Missione del blog

Il Biri, il socio più anziano titolare della celebre Agenzia (*), ha l'abitudine, da anni, di annotare i suoi pensieri, le sue osservazioni e gli avvenimenti che gli accadono (anche i meno memorabili) in un taccuino che non mostra a nessuno e del quale è gelosissimo.
Ora, avuto il permesso di visionarlo, l'ho trovato per certi versi interessante (come tutto quello che concerne il Biri) e gli ho chiesto perché non lo pubblicasse in un blog. Impresa disperata: il Biri non sa usare nemmeno il telecomando del televisore, figuriamoci il computer! Impietosito ho deciso di aiutarlo e pertanto ecco qui il blog con le pagine del taccuino del Biri che potrete leggere e commentare ricordando sempre che il sottoscritto non si prende alcuna responsabilità del contenuto essendo il suo contributo solamente quello di una collaborazione tecnica e poco più.


Per saperne di più, leggere il post dal titolo: Ouverture.
R.M.

(*) L'Agenzia di Ascolto e Collaborazione Morale della quale parlerò appronditamente in un prossimo futuro su queste pagine.

Roberto Mulinacci

LA SCOMPARSA DI MARIO MONICELLI (30 Novembre 2010)

giovedì 2 dicembre 2010

E così, orgogliosamente solo, ha scelto l’ora e i modi della sua morte.
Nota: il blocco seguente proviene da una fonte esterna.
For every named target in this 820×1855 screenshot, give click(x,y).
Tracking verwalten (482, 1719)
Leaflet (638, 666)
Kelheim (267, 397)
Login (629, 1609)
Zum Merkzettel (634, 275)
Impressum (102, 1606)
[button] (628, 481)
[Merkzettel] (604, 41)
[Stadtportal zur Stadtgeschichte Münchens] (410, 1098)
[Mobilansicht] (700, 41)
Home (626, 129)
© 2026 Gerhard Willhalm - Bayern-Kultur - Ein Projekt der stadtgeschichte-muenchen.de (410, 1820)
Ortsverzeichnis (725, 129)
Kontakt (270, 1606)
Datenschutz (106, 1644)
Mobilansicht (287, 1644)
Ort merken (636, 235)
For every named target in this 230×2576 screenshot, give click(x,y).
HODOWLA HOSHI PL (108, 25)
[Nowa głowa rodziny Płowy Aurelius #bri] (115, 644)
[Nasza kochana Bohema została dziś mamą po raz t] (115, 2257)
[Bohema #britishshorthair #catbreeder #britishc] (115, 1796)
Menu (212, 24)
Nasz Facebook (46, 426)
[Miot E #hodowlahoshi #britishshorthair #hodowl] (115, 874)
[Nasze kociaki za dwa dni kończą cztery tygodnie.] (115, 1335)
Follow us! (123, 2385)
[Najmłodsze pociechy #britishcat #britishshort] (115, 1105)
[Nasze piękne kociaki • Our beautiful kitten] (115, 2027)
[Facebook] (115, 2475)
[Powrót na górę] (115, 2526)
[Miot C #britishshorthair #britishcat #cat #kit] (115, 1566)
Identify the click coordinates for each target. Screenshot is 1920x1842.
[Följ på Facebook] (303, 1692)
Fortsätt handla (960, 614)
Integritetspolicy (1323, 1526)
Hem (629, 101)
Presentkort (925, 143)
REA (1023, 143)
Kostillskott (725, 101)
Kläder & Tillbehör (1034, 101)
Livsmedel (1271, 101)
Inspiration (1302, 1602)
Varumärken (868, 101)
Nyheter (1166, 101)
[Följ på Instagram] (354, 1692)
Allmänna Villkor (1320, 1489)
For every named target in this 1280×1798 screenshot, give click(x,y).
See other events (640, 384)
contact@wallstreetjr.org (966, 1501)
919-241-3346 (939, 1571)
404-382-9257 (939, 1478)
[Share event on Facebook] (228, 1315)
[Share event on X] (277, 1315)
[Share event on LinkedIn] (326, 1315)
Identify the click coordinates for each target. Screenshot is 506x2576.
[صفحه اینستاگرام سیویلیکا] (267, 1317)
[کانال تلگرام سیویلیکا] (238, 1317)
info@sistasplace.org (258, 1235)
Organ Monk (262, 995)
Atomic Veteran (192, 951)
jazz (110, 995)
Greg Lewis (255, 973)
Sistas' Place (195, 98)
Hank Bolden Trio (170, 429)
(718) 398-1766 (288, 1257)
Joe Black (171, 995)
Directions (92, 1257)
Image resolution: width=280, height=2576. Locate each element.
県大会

Si è schiantato sull’asfalto e l’ha fatta finita con la vita, quella vita che tanto gli aveva dato ma che ora lo aveva lasciato solo. Mario non ce l’ha fatta ad aspettare; si è guardato intorno, ha visto che non lo vedeva nessuno ed è volato via, giù dalla finestra, in una gelida sera di novembre.
Muore così l’ultimo della generazione dei grandi Registi italiani; molti critici, che ora lo commemorano con parole fin troppo esagerate, lo definirono, a suo tempo, “solo” un solido mestierante, come se nel richiamo al “mestiere” ci fosse qualcosa di spregiativo, o di mediocre, piuttosto che il riconoscimento più alto per uno come lui che sapeva usare le tecniche cinematografiche per quello che c’è di più solido in un film, e cioè volgendole al servizio del racconto. Il pubblico amava i suoi film (come quelli di Risi, di Blasetti, di Comencini, di Zurlini) anche se gli intellettuali in eskimo di casa nostra stravedevano per Antonioni, Bellocchio e Petri (che facevano “cinema con un messaggio”) e poco si interessavano agli altri registi considerati “meno impegnati” e ridotti a fare film meramente commerciali o (la definizione sinistrese è impagabile) “d’evasione”; come a dire film per poveri deficienti.
La gente se ne fregava e affollava all’inverosimile le sale cinematografiche dove davano “Il sorpasso”, “Poveri ma belli”, “Estate violenta”, “I soliti ignoti”, “L’armata Brancaleone”, “Tutti a casa” e tutta una serie di decine di titoli che, in quei irripetibili vent’anni, hanno dato più lustro all’Italia cinematografica che mille entusiastiche recensioni di Cinema Nuovo e Repubblica alle seghe mentali di Bellocchio e company.
Monicelli era uno di loro, uno di quei bravi “mestieranti” che, guarda caso, hanno costruito l’unico cinema nazionalpopolare del dopoguerra e l’unico genere cinematografico prettamente italiano che è tuttora studiato, esportato e copiato (prima di tutti da Hollywwod) in tutto il mondo. (Si dirà: ma il neorealismo, cos’è allora: fuffa? Affatto e molti sono i film di valore di quel genere nato dalle circostanze e dalla penuria del dopoguerra. Solo che non era cinema per il popolo. La gente non apprezzava quei film e faceva le file per i polpettoni melodrammatici di Yvonne Sanson e Amedeo Nazzari; il neorealismo, lungi dall’essere cinema popolare è stato un cinema di e per intellettuali).
E così, salvo i soliti tardivi riconoscimenti, piano piano (il tempo è galantuomo, lui) ci si sta rendendo conto che il più attendibile critico cinematografico è il pubblico. E non potrebbe essere altrimenti dato che il cinema nasce, si sviluppa e muore (proprio in questi anni) in funzione del gradimento del pubblico. Se non si rivolgesse alla gente, non ambisse ad essere visto dal maggior numero di persone e non tendesse a fare più profitti possibile, il cinema semplicemente non sarebbe mai nato.
Monicelli, come altri bravissimi direttori della sua generazione, l’aveva sempre saputo ed aveva (quasi) sempre saputo dare al suo pubblico quello che questi voleva e si aspettava da lui. I suoi innumerevoli spettatori, che da lui erano stati così magistralmente serviti, lo hanno ricambiato con il successo quando era ancora in vita, e, ora che se ne è andato, con un sincero rimpianto (che è il massimo che un artista si può ragionevolmente aspettare).